Задание
Измените строки от строки с «Screen dimensions: 1138x462» до строки с «Action: coord(200,405)» включительно: замените «Remove Slots» на «Clear Slots», остальное оставьте без изменений.

○ ○ ○ ○

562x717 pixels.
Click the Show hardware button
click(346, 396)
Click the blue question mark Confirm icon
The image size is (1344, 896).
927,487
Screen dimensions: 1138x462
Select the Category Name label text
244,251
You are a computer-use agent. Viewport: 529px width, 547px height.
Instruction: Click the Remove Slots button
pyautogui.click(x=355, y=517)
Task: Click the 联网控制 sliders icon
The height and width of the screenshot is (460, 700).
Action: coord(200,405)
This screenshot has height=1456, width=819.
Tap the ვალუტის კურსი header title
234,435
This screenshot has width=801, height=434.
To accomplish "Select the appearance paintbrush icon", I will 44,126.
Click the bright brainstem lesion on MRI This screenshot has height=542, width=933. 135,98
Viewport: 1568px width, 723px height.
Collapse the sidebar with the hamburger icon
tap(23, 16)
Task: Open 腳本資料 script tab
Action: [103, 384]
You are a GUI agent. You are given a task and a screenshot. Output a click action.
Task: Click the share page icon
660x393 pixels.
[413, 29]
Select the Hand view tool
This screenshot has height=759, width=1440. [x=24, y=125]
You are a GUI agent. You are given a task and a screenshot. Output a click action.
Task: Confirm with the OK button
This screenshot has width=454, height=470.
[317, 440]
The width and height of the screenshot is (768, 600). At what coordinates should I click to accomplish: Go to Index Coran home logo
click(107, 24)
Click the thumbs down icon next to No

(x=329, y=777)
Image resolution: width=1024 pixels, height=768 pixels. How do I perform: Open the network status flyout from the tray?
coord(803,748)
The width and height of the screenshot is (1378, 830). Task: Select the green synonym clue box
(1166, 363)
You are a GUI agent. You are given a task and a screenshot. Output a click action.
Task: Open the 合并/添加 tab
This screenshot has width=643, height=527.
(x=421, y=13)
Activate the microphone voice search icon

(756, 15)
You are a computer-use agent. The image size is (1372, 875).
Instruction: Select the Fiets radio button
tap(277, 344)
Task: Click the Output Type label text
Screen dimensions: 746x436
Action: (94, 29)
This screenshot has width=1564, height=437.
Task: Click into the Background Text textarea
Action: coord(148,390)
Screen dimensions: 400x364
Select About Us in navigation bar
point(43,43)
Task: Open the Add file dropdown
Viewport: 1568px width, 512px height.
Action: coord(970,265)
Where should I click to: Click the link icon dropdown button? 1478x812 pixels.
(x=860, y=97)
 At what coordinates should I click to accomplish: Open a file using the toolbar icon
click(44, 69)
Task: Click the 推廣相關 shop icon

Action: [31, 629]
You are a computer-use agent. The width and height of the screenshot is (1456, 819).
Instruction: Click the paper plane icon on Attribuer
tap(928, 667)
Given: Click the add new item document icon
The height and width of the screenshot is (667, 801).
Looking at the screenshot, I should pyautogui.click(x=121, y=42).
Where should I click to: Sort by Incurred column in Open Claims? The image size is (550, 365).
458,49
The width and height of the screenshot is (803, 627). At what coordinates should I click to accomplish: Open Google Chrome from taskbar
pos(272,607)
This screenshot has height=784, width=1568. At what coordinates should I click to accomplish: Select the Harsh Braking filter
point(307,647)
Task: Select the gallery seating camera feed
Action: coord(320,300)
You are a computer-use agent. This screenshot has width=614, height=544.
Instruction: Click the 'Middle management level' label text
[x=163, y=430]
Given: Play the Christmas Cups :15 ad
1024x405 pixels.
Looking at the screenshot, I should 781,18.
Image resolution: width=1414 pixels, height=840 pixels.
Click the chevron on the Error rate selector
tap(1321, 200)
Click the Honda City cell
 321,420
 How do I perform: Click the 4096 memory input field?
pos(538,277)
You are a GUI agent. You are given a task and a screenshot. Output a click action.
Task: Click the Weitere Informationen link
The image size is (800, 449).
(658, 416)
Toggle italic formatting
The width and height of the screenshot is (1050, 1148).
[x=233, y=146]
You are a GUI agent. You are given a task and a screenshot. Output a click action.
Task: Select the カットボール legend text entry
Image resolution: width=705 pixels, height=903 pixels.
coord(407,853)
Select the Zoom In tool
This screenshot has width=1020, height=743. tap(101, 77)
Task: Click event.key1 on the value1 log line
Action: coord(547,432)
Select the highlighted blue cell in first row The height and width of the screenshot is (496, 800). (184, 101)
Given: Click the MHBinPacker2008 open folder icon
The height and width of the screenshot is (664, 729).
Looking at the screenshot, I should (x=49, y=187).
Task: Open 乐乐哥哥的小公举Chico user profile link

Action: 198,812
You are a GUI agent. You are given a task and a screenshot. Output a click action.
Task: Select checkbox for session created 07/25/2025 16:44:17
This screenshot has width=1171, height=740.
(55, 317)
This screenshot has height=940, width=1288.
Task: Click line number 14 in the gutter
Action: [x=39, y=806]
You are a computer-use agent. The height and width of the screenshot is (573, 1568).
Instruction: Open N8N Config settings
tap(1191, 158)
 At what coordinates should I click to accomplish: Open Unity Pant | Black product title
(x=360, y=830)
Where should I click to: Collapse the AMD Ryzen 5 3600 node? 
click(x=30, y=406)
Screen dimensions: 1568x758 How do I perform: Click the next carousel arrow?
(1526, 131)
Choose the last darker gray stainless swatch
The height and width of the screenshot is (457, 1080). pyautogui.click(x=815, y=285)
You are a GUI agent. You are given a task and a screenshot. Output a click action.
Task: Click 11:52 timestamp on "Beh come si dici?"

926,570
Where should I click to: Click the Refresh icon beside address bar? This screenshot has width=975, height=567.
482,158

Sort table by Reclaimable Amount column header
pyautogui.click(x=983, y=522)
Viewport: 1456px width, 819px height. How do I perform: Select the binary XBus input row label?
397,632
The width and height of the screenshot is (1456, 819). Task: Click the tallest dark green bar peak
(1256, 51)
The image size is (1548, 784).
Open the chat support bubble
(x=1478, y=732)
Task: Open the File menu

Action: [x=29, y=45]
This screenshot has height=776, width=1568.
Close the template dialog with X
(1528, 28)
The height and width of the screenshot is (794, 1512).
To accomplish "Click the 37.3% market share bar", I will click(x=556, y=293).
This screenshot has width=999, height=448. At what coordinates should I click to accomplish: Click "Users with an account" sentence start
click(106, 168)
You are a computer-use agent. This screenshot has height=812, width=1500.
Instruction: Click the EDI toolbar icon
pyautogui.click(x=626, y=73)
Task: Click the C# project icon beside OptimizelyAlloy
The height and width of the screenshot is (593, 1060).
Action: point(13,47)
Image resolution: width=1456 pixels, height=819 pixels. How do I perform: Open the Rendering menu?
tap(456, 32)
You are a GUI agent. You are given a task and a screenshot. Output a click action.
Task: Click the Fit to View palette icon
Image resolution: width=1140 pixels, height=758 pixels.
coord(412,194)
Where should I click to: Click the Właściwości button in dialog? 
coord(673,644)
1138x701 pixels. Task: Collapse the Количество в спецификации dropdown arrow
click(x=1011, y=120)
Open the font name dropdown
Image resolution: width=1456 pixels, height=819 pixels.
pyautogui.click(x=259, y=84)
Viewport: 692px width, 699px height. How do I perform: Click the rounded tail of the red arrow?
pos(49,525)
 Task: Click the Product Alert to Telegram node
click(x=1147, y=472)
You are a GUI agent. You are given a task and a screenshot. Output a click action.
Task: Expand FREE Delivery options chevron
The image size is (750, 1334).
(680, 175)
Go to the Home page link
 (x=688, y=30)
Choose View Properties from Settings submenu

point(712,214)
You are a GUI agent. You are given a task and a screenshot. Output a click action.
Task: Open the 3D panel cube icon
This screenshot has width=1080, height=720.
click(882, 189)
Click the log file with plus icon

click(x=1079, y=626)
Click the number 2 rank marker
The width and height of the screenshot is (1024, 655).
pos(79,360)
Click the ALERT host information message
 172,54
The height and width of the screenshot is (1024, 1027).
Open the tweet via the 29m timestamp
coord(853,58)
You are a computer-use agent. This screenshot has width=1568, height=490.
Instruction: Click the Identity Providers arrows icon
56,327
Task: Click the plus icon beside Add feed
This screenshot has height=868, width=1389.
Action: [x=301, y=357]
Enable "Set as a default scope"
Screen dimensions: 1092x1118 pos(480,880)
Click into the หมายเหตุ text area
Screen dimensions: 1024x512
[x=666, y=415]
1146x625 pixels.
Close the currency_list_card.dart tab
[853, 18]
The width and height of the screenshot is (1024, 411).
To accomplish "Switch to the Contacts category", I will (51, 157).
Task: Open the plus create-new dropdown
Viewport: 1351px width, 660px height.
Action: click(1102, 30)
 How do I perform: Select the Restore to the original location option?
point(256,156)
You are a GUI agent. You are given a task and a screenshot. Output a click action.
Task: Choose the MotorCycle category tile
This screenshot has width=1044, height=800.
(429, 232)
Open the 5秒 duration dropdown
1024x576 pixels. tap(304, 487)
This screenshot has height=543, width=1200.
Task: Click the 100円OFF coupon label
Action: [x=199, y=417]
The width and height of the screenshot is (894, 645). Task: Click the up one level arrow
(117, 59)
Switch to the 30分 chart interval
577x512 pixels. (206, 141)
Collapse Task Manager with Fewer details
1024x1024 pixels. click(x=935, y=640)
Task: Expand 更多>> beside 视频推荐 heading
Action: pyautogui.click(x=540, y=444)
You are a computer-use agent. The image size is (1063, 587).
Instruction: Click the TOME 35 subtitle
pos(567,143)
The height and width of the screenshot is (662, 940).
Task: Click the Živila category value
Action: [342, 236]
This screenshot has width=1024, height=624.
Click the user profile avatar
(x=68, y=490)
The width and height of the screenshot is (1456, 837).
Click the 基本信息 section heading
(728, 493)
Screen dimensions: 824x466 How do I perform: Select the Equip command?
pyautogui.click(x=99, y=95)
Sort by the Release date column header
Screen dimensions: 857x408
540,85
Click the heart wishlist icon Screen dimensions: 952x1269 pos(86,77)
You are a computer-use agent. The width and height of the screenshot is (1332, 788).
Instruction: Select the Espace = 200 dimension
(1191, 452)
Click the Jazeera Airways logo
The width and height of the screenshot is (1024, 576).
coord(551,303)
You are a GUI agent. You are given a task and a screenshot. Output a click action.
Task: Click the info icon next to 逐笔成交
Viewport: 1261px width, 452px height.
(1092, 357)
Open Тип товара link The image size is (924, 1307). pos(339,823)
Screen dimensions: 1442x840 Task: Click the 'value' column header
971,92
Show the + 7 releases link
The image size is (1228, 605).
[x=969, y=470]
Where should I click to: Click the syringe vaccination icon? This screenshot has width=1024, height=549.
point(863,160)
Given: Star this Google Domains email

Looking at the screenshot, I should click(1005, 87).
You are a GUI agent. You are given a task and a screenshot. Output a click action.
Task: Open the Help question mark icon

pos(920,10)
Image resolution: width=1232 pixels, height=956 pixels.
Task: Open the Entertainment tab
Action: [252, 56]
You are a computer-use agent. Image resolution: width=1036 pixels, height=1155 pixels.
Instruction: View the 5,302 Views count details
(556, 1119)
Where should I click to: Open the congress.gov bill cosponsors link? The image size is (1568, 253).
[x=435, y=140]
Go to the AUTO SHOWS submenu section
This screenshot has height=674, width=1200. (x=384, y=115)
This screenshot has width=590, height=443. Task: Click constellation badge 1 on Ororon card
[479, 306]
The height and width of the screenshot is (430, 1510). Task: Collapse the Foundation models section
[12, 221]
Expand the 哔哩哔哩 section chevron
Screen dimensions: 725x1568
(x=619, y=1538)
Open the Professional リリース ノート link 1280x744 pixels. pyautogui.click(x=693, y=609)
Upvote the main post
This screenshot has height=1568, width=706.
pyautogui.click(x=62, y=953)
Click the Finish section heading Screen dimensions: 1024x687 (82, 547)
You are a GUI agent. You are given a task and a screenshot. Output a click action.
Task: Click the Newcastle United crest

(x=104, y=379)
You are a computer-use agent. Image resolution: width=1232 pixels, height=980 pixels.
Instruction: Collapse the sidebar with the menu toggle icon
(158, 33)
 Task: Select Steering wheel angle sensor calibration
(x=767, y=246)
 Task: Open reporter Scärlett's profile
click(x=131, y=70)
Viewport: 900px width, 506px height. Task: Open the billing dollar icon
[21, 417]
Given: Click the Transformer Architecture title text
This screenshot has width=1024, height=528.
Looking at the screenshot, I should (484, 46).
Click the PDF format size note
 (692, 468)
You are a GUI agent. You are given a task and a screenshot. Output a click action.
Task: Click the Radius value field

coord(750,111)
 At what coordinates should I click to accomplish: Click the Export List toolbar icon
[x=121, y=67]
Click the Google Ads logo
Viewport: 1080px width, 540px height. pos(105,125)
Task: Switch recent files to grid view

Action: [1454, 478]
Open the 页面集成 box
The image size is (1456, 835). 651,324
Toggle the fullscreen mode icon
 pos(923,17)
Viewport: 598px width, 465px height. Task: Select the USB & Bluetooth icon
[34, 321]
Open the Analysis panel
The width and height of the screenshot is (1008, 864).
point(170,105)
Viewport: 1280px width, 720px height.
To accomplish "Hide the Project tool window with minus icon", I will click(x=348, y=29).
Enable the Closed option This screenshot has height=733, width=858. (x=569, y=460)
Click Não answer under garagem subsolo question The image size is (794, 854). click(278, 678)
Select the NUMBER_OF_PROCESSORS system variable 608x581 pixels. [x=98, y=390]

○ ○ ○ ○

Письменный ответ
Screen dimensions: 1138x462
Select the Category Name label text
244,251
You are a computer-use agent. Viewport: 529px width, 547px height.
Instruction: Click the Clear Slots button
pyautogui.click(x=355, y=517)
Task: Click the 联网控制 sliders icon
The height and width of the screenshot is (460, 700).
Action: coord(200,405)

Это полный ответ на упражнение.